A Japanese School Festival, Part 1: The Lengthy Opening Ceremony

This past Friday was the annual school festival at the junior high school where I have taught at for the last year. Last year (at a different school) was my first time experiencing this aspect of Japanese culture, and it was a very interesting insight into the differences between Japanese and American junior high school life.

For nearly the entire month of September students have been preparing for this festival. From students designing and submitting their own "symbol marks" (a logo to represent the year's festival) to spending hours after school and during preparing decorations for the classrooms, there isn't a student that doesn't have a hand in helping this event come together.

My current school's festival differed in a number of ways from my last, so each school clearly has their own take on the event. Talking with friends who also teach in junior high verified this, in that some schools have festivals lasting multiple days whereas both of the ones I attended only lasted one. Some don't even include some of the same components as the two I went to, and others add other activities. Universally, it is a time for the students to show off their artistic and creative abilities over a variety of different media outlets.

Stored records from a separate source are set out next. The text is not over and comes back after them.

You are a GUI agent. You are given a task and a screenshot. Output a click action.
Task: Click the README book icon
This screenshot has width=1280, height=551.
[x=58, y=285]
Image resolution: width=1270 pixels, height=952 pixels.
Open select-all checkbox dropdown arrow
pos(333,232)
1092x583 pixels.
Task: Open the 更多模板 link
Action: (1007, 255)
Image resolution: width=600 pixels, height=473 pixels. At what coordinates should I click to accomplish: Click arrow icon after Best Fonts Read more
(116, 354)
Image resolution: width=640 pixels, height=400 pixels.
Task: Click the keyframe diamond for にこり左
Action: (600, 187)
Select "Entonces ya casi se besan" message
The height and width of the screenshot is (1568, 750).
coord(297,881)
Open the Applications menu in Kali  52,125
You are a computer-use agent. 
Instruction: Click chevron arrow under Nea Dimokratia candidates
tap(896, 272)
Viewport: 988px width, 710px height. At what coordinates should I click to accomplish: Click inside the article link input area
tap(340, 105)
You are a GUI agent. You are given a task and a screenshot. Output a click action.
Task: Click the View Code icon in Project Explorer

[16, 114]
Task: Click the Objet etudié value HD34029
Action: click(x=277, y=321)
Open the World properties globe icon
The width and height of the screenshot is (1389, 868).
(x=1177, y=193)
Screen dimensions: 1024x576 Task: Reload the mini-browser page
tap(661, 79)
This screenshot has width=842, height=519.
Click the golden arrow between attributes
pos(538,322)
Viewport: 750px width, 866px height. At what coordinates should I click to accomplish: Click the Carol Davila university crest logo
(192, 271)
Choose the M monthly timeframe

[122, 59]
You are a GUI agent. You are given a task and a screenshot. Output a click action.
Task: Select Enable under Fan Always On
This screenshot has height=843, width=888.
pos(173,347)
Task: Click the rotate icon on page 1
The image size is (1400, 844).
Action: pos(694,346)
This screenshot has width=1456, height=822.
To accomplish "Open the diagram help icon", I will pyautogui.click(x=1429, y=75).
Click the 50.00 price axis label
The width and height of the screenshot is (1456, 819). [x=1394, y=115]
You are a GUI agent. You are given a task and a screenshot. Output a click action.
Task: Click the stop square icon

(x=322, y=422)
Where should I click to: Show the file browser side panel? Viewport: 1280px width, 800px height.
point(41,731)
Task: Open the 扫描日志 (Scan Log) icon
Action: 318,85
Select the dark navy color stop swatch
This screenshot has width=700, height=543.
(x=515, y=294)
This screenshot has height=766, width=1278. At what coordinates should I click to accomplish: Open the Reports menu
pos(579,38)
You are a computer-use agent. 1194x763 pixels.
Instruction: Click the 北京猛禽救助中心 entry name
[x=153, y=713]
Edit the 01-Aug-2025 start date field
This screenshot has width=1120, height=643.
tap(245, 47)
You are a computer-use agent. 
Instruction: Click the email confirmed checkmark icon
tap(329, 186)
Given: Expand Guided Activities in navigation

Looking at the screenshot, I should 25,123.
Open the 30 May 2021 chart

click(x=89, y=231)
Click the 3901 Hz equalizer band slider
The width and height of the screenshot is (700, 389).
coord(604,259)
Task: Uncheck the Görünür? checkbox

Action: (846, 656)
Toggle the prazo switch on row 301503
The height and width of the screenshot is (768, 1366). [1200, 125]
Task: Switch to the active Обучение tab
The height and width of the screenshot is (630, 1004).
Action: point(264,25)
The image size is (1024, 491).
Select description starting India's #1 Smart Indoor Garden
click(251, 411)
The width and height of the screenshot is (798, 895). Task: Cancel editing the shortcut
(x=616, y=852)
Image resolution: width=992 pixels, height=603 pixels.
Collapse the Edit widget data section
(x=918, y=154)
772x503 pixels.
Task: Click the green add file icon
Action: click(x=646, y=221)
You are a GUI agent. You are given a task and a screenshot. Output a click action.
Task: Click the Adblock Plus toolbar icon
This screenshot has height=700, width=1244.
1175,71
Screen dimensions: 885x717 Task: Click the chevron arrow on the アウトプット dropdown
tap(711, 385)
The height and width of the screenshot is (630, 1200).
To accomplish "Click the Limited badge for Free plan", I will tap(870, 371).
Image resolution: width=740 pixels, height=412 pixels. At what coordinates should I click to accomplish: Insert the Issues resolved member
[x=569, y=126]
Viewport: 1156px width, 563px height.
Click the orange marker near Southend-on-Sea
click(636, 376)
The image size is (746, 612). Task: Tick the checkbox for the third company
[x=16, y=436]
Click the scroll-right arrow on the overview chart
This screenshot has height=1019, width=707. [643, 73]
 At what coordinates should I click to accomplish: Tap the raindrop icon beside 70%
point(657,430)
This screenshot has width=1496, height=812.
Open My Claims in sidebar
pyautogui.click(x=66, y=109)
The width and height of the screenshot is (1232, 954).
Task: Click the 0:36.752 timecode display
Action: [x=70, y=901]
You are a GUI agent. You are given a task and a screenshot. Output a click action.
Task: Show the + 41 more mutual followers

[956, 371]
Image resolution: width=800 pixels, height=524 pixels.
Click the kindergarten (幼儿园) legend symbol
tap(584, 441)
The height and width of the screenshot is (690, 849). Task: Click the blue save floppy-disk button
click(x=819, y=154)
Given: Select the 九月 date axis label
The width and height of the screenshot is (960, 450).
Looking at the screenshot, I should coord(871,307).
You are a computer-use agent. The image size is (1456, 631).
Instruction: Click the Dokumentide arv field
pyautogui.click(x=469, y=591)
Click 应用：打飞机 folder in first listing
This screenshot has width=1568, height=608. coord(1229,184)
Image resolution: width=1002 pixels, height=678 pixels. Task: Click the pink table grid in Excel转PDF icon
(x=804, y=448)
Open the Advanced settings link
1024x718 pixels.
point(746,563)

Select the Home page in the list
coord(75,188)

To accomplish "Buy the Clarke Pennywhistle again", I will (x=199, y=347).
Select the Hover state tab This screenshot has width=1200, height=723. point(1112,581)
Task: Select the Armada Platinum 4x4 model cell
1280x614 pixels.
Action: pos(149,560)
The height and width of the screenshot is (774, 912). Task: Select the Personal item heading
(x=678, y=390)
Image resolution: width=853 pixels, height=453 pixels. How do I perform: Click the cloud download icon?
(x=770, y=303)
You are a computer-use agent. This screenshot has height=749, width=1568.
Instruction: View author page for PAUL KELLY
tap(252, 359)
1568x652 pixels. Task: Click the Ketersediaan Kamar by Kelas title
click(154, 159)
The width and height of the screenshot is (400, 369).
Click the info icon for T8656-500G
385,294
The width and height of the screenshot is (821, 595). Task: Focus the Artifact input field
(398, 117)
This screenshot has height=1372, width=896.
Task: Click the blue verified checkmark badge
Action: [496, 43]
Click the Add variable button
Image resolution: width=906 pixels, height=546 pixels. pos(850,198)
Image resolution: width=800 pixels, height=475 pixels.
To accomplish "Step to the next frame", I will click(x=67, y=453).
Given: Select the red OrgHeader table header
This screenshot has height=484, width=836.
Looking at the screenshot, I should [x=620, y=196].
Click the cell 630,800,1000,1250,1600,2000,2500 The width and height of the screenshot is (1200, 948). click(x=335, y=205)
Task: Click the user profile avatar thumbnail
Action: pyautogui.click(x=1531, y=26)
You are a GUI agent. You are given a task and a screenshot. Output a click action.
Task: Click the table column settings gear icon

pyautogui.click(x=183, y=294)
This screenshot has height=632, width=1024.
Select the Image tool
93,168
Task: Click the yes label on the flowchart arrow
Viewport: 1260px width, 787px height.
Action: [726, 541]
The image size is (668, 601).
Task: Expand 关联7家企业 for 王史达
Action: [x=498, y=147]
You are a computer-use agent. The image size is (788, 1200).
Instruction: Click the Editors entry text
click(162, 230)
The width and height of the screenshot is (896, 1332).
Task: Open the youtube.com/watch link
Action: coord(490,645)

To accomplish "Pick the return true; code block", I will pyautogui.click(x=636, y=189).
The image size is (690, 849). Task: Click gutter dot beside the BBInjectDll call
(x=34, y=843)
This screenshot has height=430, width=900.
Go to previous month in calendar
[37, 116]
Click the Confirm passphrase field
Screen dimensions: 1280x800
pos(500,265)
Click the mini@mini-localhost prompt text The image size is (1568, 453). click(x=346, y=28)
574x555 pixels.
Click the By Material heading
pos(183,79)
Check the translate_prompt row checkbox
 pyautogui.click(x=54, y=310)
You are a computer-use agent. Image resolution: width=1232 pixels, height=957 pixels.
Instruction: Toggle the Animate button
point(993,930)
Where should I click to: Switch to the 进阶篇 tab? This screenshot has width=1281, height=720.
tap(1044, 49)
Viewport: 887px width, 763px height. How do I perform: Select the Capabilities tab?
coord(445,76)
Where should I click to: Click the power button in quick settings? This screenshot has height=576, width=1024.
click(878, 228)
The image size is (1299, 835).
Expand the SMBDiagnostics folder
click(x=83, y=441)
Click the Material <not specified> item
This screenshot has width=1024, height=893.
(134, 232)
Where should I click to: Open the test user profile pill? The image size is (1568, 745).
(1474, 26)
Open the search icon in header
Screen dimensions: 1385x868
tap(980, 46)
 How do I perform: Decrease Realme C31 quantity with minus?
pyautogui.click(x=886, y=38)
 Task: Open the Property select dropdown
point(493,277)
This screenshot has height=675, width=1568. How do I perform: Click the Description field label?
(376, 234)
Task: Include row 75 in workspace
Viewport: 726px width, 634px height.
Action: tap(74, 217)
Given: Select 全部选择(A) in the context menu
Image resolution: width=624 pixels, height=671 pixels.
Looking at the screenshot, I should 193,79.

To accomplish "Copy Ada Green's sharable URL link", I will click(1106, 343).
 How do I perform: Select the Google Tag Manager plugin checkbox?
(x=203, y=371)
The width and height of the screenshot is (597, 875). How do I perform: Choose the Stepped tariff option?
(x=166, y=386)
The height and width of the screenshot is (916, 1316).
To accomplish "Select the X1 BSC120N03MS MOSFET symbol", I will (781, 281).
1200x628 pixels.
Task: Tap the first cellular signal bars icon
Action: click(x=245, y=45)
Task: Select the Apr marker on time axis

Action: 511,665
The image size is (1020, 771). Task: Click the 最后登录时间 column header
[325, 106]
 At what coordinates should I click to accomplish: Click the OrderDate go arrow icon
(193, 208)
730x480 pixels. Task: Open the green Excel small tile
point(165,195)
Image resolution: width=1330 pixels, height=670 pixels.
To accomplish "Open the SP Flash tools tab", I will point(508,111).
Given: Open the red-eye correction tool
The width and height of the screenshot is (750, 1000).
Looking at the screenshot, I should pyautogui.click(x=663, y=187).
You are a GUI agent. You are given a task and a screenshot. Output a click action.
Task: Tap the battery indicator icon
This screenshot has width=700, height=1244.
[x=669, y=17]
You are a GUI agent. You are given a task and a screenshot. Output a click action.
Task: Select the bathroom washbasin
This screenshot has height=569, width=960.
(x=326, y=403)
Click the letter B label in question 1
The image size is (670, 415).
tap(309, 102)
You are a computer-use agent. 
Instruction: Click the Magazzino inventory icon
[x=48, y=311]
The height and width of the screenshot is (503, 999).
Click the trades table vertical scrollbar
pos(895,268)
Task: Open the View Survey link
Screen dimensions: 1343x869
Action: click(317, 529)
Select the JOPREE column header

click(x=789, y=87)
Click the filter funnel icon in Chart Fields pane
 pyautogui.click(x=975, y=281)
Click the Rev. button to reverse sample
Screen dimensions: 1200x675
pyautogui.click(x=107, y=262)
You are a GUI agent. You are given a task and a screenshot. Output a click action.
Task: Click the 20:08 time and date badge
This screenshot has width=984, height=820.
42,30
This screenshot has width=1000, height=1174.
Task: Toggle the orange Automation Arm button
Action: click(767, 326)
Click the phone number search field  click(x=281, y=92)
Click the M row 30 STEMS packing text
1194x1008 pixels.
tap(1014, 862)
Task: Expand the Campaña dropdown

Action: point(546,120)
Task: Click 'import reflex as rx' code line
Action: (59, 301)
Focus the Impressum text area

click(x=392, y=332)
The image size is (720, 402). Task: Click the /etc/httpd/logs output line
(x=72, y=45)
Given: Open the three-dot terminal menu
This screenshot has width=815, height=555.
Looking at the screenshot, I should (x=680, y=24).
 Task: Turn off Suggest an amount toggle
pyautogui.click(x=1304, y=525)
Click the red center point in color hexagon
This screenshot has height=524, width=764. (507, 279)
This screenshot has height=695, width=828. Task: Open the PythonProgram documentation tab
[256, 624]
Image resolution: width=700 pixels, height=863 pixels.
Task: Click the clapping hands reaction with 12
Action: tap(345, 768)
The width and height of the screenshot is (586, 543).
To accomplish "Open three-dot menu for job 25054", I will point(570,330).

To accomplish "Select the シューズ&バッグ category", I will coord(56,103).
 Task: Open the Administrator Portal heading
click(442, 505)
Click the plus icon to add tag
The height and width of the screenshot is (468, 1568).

From last year's school festival
The week prior to the festival I stayed late helping students make decorations for their classroom. I painted a few doors, glued some eggshells, and helped make a house. It was such a nice way to spend some of the final days at this school. It is rare that I get to talk with students in such a relaxed fashion, and seeing their personalities outside of the classroom is something that I always enjoy. The day prior to the festival was spend solely in preparation so I was given the day off of work. It was awesome to come to school the day of and see everything finished. The kids were also very excited, so their energy was better than any coffee for a morning pick-me-up.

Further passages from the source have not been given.